→ **Problem to solve**: All lines holding the word "title" are to be copied from the records beneath.

→ **Extracted information**:

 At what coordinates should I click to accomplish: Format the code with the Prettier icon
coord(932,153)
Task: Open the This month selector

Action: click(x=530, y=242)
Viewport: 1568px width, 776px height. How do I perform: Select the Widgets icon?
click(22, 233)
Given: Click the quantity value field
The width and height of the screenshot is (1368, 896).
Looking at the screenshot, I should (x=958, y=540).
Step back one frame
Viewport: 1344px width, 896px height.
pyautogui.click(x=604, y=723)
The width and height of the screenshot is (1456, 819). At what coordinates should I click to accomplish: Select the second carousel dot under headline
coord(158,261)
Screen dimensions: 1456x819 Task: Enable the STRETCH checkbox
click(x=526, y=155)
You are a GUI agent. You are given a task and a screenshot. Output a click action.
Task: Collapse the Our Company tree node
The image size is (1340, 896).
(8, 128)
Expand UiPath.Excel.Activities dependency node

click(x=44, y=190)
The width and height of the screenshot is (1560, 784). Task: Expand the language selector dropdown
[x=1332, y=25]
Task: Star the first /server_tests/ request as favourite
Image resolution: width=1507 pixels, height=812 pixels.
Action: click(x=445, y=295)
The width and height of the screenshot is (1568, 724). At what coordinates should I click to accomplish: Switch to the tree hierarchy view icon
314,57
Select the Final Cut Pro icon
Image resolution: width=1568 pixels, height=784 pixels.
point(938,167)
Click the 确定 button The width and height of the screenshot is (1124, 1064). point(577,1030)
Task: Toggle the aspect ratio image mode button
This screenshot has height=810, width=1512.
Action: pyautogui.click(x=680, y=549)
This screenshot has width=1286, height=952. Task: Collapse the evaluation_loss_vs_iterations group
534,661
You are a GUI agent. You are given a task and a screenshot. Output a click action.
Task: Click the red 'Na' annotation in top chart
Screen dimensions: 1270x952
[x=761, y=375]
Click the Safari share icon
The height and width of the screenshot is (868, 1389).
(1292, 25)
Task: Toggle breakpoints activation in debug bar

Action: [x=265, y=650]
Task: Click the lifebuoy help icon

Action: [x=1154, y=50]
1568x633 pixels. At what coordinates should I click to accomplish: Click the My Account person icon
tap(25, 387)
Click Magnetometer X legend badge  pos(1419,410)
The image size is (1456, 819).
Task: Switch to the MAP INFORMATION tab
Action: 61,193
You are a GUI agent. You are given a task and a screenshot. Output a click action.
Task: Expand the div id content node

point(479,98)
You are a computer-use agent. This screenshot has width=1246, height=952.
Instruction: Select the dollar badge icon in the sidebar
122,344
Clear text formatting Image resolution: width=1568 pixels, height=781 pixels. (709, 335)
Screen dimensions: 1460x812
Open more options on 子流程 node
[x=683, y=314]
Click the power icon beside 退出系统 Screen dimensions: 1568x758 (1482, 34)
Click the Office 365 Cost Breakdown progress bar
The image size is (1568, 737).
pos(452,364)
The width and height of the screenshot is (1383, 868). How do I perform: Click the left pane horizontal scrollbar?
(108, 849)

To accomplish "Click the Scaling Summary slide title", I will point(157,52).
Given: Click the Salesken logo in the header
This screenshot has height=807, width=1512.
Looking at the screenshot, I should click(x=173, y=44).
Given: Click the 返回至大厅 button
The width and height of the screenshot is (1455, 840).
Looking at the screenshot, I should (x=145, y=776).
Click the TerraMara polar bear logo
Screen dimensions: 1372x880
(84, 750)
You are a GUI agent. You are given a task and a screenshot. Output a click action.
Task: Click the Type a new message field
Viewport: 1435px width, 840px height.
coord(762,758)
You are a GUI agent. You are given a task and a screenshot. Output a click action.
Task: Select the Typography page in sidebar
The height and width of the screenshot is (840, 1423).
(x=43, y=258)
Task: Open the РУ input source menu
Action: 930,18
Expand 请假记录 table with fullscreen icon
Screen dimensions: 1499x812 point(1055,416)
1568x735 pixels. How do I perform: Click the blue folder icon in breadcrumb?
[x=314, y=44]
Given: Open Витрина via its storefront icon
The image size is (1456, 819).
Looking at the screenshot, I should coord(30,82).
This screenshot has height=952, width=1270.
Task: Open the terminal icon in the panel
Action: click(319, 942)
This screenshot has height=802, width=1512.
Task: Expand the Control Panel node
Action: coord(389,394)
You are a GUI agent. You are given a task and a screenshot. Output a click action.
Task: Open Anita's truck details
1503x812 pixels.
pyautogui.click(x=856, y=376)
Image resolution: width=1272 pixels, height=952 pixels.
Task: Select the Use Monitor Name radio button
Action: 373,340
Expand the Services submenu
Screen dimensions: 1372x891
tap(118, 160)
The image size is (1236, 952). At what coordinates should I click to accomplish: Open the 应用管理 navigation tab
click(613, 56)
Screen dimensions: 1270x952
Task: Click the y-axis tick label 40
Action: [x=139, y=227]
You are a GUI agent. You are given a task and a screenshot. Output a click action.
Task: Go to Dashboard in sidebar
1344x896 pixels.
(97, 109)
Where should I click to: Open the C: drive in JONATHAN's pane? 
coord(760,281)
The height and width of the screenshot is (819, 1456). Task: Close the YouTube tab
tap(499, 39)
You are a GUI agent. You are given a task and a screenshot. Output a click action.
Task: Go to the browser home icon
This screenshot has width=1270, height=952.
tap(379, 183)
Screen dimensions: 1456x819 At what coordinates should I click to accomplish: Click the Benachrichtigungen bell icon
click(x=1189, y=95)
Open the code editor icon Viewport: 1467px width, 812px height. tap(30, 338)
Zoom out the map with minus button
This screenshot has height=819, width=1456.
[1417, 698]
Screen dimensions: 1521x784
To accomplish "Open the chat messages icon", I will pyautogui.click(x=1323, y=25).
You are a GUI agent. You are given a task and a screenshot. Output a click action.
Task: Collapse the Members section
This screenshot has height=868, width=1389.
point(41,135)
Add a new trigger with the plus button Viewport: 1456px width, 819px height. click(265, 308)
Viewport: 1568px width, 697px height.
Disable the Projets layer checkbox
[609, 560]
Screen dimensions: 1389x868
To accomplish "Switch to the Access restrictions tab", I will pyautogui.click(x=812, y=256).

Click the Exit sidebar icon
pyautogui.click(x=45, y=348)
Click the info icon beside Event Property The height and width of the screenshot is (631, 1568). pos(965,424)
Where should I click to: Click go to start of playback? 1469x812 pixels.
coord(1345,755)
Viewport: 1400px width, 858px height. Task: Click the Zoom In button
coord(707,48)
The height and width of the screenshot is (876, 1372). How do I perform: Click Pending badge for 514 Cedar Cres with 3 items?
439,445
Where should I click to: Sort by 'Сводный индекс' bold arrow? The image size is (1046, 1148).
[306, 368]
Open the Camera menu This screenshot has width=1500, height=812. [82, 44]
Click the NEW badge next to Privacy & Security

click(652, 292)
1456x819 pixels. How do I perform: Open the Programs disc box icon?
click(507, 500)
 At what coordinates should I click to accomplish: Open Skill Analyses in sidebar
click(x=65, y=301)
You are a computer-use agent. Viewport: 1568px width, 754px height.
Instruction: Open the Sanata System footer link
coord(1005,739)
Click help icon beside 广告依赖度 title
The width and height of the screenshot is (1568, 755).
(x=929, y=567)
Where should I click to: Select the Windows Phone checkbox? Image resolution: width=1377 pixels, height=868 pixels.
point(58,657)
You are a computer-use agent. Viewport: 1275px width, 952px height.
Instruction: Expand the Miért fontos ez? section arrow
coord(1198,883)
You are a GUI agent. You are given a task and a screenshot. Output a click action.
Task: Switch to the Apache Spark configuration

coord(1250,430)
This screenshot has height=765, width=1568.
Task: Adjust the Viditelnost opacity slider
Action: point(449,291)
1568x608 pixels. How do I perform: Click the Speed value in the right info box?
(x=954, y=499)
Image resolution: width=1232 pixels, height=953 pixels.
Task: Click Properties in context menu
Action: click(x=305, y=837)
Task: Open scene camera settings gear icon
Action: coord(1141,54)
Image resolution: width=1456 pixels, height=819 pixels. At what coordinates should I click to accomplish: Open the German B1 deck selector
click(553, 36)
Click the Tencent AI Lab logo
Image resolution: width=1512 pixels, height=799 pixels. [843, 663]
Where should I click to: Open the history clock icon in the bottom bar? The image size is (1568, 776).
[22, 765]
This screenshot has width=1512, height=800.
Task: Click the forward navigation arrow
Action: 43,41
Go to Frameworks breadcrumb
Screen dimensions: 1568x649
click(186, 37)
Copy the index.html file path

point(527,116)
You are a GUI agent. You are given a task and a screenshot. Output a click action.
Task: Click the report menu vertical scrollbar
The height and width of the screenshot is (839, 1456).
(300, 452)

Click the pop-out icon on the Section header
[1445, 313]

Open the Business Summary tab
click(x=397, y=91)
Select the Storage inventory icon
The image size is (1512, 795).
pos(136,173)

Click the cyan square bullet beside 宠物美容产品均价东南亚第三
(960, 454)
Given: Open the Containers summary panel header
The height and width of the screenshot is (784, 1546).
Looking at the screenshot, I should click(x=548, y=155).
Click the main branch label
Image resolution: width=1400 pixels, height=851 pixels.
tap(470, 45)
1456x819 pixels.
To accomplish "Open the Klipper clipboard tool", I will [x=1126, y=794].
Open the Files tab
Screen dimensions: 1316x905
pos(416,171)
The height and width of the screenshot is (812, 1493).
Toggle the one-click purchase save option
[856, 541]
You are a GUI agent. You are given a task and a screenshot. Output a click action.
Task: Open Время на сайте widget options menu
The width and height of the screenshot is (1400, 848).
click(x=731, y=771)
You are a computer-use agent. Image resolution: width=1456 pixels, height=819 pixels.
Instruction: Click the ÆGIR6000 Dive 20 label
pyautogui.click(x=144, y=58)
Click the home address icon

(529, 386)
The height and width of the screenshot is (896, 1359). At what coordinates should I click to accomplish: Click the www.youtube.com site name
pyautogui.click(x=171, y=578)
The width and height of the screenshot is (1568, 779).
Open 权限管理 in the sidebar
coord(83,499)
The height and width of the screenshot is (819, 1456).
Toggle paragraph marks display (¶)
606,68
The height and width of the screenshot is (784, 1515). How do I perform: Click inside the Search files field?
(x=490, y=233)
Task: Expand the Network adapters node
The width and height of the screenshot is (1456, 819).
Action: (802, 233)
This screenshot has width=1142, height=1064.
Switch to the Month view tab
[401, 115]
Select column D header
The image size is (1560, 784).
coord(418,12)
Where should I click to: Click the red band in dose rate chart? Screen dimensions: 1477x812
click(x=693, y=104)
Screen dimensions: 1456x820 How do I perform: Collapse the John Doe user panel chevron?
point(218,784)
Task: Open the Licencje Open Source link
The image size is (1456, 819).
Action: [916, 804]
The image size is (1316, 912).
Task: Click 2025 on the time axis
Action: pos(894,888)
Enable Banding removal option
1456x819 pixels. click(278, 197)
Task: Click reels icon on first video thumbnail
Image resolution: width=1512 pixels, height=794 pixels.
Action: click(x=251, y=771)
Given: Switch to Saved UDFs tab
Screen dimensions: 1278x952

→ **Written response**:
To accomplish "Click the Scaling Summary slide title", I will point(157,52).
Click help icon beside 广告依赖度 title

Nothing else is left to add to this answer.